Record set:
====================

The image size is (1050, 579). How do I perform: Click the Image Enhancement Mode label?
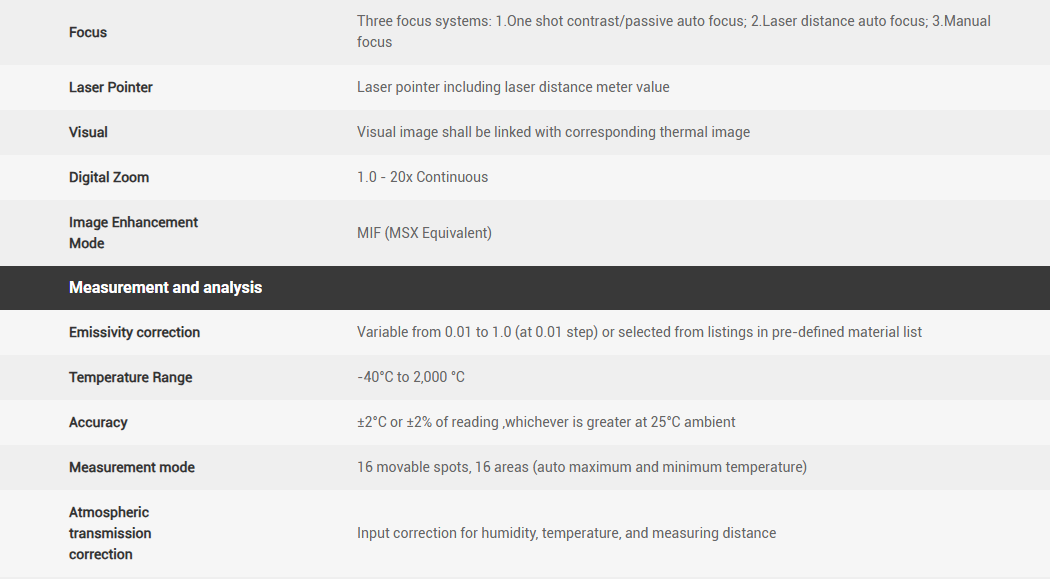coord(133,232)

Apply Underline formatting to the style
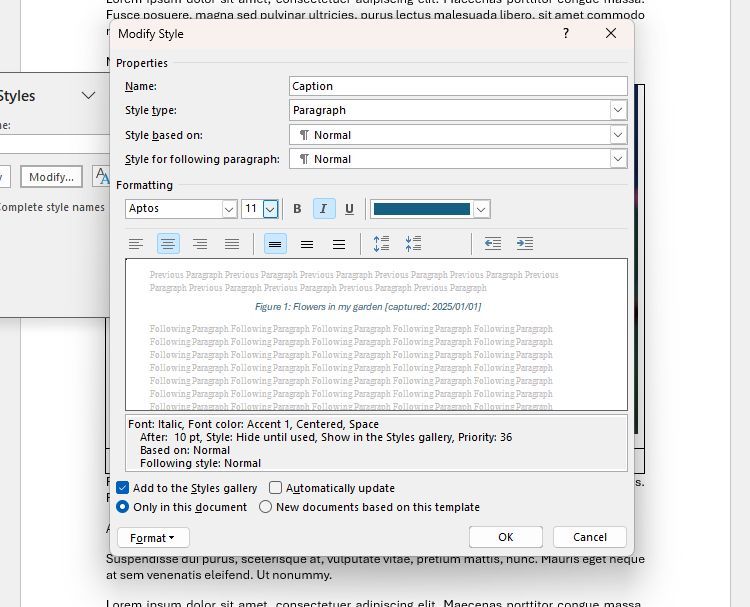click(x=349, y=209)
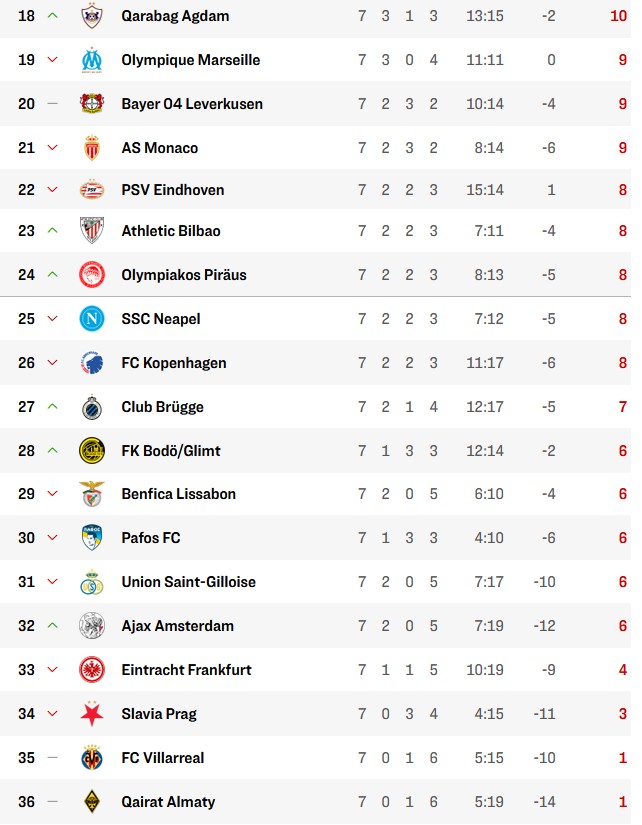Open the FC Kopenhagen team page
642x825 pixels.
173,363
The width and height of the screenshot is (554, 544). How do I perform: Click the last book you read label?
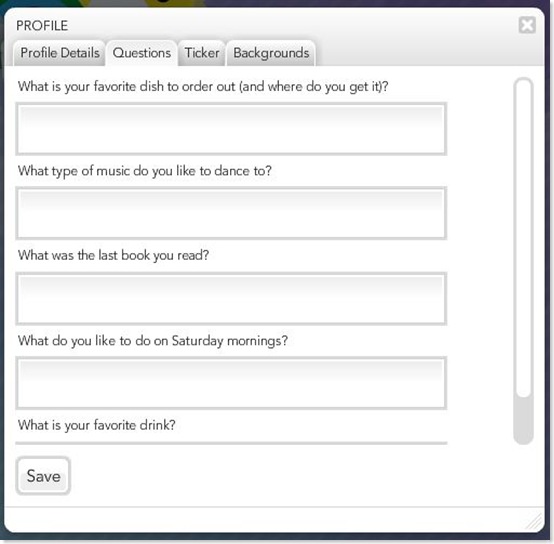pyautogui.click(x=113, y=255)
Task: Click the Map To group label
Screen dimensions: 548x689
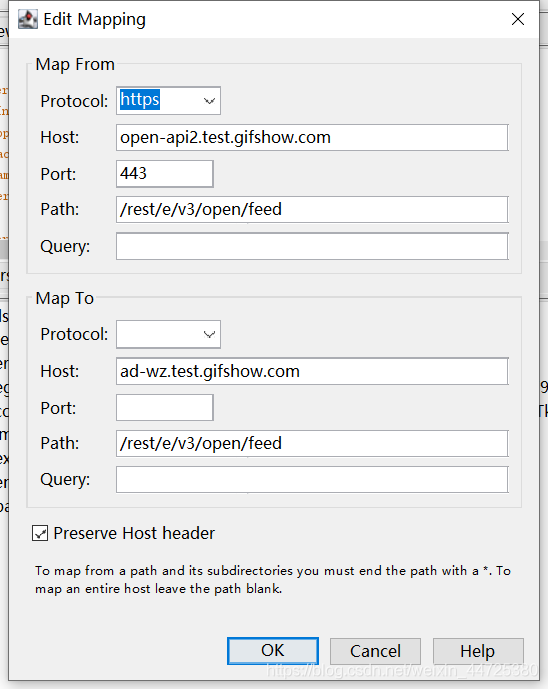Action: click(x=65, y=298)
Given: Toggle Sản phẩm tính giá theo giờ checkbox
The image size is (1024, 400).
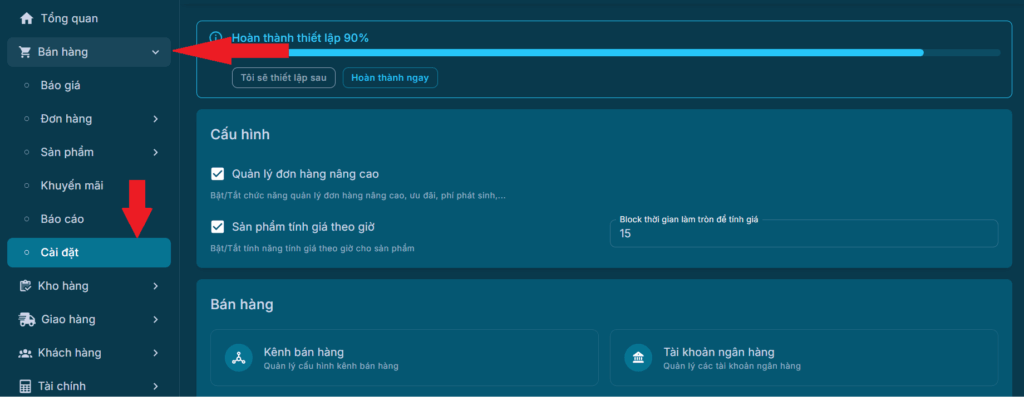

====================

Exercise objective: Only the pictures should be left out; write out everything else in the records exactly.

Output for this exercise:
The image size is (1050, 579). How do I perform: Click the Image Enhancement Mode label?
coord(133,232)

Apply Underline formatting to the style
click(x=349, y=209)
Open the FC Kopenhagen team page
642x825 pixels.
173,363
The width and height of the screenshot is (554, 544). How do I perform: Click the last book you read label?
pyautogui.click(x=113, y=255)
Task: Click the Map To group label
Screen dimensions: 548x689
Action: click(x=65, y=298)
Given: Toggle Sản phẩm tính giá theo giờ checkbox
The image size is (1024, 400).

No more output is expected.